Голубку голубь полюбил
И в роще темной с нею жил;
Гнездо вила его подруга,
А он, не ведая недуга,
В тени зеленой ворковал,
Пока осенний день настал.
 
   Дворянин относит левой рукой тетрадь и вздыхает:
   – Удел сердца – печаль, удел жизни – минутное, пока не разорвется сердце; ах, лучше не знать, когда минутное пройдет, и жить, как птицы или как те за прудом, сгребающие сено…

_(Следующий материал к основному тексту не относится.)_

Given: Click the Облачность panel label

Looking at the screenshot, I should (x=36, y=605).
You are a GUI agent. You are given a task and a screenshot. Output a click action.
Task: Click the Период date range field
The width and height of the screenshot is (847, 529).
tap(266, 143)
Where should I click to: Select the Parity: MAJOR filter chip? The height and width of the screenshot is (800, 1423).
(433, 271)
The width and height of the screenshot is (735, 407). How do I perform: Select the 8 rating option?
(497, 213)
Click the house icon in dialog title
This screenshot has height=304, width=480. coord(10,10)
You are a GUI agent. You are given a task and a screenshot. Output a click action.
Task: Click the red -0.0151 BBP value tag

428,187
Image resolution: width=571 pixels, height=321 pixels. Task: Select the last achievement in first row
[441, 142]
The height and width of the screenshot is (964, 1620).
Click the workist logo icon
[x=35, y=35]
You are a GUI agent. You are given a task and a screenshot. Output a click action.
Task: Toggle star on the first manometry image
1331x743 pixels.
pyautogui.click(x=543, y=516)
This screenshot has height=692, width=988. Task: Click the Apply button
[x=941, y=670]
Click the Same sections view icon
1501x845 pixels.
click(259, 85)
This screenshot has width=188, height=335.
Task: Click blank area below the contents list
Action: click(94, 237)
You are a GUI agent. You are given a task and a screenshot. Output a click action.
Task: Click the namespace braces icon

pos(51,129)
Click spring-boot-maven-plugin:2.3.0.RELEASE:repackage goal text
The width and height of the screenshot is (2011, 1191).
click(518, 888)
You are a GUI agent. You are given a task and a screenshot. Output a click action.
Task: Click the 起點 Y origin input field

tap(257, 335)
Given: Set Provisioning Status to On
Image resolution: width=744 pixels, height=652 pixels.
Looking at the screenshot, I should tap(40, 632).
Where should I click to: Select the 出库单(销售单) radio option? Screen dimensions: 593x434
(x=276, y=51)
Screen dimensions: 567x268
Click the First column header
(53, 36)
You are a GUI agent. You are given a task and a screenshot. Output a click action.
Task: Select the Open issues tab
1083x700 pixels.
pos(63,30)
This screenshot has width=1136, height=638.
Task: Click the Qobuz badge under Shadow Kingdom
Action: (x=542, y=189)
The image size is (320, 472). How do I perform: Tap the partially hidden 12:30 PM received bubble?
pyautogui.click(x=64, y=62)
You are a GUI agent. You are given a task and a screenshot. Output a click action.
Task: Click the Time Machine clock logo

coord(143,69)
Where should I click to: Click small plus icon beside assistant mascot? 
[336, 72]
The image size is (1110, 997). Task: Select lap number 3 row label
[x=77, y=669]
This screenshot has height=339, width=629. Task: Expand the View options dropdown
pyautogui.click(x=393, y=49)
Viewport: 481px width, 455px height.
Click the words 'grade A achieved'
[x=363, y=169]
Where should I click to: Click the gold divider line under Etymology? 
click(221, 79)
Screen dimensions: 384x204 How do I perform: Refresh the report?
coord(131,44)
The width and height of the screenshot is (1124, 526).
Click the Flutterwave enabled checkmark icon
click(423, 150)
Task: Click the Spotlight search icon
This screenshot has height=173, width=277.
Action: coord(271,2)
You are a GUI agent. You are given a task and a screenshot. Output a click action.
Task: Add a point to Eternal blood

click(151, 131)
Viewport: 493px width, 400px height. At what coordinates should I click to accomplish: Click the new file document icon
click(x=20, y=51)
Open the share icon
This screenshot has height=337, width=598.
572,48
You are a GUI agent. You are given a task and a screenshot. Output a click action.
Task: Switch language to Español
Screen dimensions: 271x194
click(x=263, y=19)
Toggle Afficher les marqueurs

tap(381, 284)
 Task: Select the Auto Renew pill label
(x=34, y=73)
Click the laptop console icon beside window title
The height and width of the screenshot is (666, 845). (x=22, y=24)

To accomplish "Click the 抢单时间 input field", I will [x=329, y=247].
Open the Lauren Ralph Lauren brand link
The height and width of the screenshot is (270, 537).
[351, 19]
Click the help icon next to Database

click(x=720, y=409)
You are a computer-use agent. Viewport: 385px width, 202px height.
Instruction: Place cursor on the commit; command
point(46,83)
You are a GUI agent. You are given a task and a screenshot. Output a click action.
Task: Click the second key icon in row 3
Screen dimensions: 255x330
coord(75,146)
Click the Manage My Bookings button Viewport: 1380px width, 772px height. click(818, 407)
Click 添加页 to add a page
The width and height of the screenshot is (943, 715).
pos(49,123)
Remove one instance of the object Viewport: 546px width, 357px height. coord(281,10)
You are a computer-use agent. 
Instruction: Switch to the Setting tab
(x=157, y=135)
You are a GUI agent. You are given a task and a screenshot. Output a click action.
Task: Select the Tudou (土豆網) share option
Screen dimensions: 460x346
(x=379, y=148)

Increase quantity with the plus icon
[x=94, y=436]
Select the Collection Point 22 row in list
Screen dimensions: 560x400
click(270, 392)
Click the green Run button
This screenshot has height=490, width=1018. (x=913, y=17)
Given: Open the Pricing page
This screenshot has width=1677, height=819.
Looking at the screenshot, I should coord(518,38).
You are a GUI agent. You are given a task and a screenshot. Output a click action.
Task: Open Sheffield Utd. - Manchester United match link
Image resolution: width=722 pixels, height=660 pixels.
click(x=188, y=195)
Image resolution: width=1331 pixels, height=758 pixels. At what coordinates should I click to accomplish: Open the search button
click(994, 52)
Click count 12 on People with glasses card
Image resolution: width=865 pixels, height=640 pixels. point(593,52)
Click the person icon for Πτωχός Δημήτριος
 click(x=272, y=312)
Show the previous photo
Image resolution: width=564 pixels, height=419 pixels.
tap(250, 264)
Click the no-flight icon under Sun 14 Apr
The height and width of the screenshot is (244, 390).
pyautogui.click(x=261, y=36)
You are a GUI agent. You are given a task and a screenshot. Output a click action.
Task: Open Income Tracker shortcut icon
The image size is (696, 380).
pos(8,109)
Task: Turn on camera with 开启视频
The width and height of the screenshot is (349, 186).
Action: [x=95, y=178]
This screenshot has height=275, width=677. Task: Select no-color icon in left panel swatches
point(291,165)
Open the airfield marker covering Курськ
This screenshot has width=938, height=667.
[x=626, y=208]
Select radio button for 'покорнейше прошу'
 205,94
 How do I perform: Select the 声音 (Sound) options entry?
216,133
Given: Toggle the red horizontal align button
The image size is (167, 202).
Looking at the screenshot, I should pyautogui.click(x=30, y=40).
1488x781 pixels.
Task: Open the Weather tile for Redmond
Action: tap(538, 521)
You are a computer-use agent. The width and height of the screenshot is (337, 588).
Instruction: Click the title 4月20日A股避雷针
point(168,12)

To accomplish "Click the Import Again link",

   Снова глядит он туда, где по кошнине парень в гречушнике догоняет визжащую девушку.
   – Увы, увы!.. – Дворянин вздохнул, положив в карман фрака тетрадь, взял садовые грабли и провел несколько раз ими по траве.
   «Хотел бы так же научиться петь, как они!» – подумал он и запел, но в горле у него неожиданно что-то пискнуло. Он зарумянился и, опустив грабли, оглянулся в надежде, что позади него никто не стоит. Но именно позади, почтительно склонив грустное лицо, за грусть и приближенный в камердинеры, стоял в зеленой ливрее Филимон. Увидев, что барин отвлекся от своих мыслей, Филимон доложил:
   – Кушать подано.
   Гневно сдвинул дворянин тонкие брови и сказал голосом, скорее упавшим, чем резким:
   – Ты помешал мне забыться, иди вон, мой друг! – И медленно провел еще граблями по траве, но, разбитый в своей мечтательности, оставил не удовлетворившее занятие и вошел по широкой лестнице в столовую, где, развернув салфетку, попробовал кушанья, но не почувствовал в себе аппетита; лишь налил в хрустальный бокал изюмного квасу и, откинувшись в кресло, коснулся пальцами кончиков пальцев. Тогда между пальцами пробежало как бы легкое дуновение и погрузило еще более носителя этих, из слоновой кости выточенных пальцев в задумчивость, которая и убелила откинутый его лоб.
   – Нет, – сказал дворянин, – не для земных утех эти руки; пусть настигнет меня на сем поприще разлучительница! – И он закрыл глаза и вздрогнул, и открыл их уже круглыми от изумления, потому что дверь отворилась и вошла, осторожно ступая, молодая баба с пунцовым широким лицом.